Collect all lines containing the word "Locate" from the data.

[SUPPLIED MATERIAL Boundary: Start]

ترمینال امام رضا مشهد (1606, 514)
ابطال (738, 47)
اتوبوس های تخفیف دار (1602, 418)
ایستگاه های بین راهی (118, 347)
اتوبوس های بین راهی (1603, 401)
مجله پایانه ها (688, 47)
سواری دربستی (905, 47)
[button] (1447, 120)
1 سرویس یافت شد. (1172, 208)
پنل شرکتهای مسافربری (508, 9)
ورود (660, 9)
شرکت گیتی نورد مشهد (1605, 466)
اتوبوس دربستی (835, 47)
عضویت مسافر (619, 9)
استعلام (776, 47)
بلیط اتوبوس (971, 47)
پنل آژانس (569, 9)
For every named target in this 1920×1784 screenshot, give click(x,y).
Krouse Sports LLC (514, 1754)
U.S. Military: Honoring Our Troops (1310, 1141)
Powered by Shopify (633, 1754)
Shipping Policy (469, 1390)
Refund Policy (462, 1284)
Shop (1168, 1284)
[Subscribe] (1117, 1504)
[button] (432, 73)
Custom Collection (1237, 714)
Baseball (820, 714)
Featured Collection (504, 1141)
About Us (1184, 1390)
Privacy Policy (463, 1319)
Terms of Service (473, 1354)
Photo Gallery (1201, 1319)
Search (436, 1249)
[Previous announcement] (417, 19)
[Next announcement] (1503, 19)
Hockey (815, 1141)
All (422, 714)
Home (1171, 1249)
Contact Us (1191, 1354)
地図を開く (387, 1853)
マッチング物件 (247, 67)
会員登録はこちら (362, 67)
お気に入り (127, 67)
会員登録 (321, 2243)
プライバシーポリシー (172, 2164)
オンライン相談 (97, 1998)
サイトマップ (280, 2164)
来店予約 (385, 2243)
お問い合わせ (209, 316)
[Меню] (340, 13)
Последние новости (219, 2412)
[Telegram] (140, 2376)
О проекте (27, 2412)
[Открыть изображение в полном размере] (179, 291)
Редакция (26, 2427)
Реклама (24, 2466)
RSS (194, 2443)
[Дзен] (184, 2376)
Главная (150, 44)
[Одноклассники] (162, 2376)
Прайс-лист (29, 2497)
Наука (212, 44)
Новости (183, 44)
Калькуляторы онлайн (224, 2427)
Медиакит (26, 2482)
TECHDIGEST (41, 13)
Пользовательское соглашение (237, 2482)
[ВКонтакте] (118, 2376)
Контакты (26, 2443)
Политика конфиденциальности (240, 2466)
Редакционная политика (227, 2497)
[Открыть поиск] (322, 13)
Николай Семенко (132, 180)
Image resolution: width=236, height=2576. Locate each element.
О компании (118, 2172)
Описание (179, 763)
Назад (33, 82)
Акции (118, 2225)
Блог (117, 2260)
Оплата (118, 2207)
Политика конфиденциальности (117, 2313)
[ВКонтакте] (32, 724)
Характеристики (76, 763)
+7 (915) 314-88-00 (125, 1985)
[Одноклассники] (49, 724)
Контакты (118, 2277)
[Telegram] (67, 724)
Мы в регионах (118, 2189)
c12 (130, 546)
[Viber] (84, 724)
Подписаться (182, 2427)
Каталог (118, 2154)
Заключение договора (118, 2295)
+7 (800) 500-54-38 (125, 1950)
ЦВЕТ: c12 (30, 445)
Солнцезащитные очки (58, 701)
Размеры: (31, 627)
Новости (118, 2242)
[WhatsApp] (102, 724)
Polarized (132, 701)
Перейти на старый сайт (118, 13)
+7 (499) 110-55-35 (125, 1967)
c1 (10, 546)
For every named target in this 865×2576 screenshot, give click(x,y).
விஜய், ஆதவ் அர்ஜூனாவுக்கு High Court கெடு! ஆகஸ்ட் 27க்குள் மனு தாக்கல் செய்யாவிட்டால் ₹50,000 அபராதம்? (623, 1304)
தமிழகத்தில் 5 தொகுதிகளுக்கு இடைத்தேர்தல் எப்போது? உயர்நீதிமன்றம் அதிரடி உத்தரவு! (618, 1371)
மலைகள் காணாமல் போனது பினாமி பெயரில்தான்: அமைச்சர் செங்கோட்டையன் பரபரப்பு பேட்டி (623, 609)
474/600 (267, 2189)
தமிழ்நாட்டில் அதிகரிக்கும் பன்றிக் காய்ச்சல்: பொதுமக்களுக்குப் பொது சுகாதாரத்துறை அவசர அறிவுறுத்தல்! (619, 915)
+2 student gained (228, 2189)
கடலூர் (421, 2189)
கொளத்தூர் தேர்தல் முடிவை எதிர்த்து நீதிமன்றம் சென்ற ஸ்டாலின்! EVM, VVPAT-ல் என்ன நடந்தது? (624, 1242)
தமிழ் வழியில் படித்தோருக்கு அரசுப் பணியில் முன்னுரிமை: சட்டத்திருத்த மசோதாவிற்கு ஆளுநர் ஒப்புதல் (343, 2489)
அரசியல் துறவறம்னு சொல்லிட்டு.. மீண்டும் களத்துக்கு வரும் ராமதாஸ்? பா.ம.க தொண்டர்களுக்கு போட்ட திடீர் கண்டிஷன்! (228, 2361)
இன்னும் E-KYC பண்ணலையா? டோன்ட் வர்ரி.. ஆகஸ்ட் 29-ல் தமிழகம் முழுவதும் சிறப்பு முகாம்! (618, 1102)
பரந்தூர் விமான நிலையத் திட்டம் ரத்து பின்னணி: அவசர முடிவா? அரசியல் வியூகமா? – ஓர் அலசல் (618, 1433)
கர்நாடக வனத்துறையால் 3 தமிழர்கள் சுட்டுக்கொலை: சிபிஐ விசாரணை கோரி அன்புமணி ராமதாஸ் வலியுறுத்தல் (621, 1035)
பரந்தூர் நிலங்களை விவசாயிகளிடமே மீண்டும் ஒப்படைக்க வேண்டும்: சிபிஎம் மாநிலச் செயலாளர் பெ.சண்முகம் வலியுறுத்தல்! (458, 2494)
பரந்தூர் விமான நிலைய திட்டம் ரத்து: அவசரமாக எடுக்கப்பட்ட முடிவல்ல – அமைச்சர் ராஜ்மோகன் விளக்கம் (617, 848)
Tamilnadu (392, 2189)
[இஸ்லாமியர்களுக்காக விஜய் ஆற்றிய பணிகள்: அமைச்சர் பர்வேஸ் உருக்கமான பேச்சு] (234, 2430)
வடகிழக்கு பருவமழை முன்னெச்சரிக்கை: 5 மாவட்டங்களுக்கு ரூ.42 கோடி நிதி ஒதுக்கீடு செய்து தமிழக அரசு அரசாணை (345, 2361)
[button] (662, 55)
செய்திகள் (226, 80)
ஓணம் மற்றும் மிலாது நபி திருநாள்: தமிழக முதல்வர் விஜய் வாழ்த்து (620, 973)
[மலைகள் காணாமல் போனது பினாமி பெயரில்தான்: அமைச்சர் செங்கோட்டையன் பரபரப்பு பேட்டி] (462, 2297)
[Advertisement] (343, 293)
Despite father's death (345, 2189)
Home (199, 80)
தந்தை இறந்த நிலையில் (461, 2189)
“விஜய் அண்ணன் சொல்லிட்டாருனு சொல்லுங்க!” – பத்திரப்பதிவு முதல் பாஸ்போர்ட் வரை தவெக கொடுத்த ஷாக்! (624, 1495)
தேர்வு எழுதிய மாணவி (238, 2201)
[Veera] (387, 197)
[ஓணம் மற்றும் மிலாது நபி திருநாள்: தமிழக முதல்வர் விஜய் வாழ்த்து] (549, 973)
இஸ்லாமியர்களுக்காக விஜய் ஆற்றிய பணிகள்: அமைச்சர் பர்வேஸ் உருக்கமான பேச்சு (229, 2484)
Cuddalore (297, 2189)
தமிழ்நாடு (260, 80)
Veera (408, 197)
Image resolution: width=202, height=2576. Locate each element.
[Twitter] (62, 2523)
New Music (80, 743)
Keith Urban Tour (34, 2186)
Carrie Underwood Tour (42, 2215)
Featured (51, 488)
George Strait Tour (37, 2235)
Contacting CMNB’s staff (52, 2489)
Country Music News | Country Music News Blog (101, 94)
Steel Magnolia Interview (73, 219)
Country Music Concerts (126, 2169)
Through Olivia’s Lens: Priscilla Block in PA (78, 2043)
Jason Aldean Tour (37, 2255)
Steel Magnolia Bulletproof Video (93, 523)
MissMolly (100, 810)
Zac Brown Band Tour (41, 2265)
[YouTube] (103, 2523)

[SUPPLIED MATERIAL Boundary: End]

▸ FINISHED TASK:
Image resolution: width=236, height=2576. Locate each element.
Image resolution: width=202, height=2576. Locate each element.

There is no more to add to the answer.